Bloomberg reporter Gabi Thesing had asked the European Central Bank in August 2010 for two documents titled "The Impact on Government Deficit and Debt from Off-market Swaps - The Greek Case" and "The Titlos Transaction and Possible Existence of Similar Transactions Impacting on the Euro Area Government Debt or Deficit Levels."
Claiming that release of the reports would undermine the economic policy of the EU and Greece, the bank denied Thesing's request.
Thesing and Bloomberg sued almost immediately, claiming that EU law gives any citizen of the union and any natural or legal person residing in or having a registered office in one of the member states has a right of access to European Central Bank documents.
Two years later, during which Greece's fiscal crisis only deepened, the Luxembourg-based General Court of the European Union dismissed the action.
Expanded transparency rules passed in 2004 were also designed to protect "the independence of the ECB ... and the confidentiality of certain matters specific to the performance of the ECB's tasks," the ruling states, abbreviating the bank's name.
The ECB enjoys wide discretion in determining whether disclosure could undermine the public interest, while the court's hands are largely tied except to make sure the refusal complies with EU law, according to the judgment.
"It is true that the European Union judicature set out those principles in relation to the extent of the review concerning the exceptions to the right of access to the documents," the justices found.
"However, the reasoning on which those principles are based is also valid in a case where the ECB refuses to grant access to a document," they added.
Bloomberg had argued that public interest favors disclosure, and that the bank failed to take this into consideration.

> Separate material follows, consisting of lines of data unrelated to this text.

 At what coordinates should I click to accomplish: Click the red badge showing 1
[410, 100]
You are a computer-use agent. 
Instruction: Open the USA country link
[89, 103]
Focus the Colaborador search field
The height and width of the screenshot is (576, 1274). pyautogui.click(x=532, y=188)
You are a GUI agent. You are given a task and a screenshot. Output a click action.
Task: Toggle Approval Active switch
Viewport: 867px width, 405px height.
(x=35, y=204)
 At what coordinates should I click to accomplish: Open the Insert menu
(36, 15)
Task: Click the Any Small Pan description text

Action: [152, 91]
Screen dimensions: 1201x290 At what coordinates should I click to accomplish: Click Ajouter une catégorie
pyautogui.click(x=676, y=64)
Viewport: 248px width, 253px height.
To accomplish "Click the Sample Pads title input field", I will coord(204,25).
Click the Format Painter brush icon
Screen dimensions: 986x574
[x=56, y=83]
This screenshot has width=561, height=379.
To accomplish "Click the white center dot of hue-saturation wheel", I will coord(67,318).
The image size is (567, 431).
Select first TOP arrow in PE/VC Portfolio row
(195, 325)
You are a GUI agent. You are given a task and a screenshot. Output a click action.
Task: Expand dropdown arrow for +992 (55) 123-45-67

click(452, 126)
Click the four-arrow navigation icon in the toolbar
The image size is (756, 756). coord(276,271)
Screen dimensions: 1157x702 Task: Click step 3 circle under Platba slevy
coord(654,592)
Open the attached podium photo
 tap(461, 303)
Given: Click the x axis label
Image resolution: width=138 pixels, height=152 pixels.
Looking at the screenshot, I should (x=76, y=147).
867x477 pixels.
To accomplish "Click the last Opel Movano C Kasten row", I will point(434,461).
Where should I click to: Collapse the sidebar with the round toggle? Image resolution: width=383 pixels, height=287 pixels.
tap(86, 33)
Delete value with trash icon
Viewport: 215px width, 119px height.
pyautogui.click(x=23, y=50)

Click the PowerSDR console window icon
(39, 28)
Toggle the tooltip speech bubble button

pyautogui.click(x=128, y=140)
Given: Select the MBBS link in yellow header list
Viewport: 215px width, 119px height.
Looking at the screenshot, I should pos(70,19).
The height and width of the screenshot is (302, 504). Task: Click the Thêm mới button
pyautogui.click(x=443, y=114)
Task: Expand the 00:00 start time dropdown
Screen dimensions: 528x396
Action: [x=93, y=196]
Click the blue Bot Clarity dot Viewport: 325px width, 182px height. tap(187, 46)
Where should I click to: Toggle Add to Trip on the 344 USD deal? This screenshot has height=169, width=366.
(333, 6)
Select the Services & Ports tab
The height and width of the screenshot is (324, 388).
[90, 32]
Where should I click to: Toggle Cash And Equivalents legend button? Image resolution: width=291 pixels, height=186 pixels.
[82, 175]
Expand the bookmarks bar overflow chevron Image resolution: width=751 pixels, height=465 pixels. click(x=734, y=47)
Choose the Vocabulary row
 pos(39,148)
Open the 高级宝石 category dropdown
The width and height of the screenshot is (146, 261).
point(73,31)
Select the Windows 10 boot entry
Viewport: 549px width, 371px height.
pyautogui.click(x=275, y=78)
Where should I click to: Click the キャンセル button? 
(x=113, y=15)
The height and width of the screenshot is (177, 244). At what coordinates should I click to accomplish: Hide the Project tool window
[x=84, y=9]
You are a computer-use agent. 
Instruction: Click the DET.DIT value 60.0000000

The court found, however, "that the exceptions to the right of access to documents provided for [by EU law] are framed in mandatory terms."
"It follows that the ECB is obliged to refuse access to documents falling under any one of those exceptions once the relevant circumstances are shown to exist, and no weighing up of an 'overriding public interest' is provided for in that provision," the judgment states.
The court also rejected arguments that there was no risk of misleading the public and the markets in ordering disclosure of the documents.
One the documents in question contained bank staff assumptions and views regarding the impact of off-market swaps on government deficit and on government debt in Greece.
This document relied on partial data, presenting a "snapshot of the situation in March 2010," the bank said. By the time Bloomberg asked for it, it was allegedly outdated.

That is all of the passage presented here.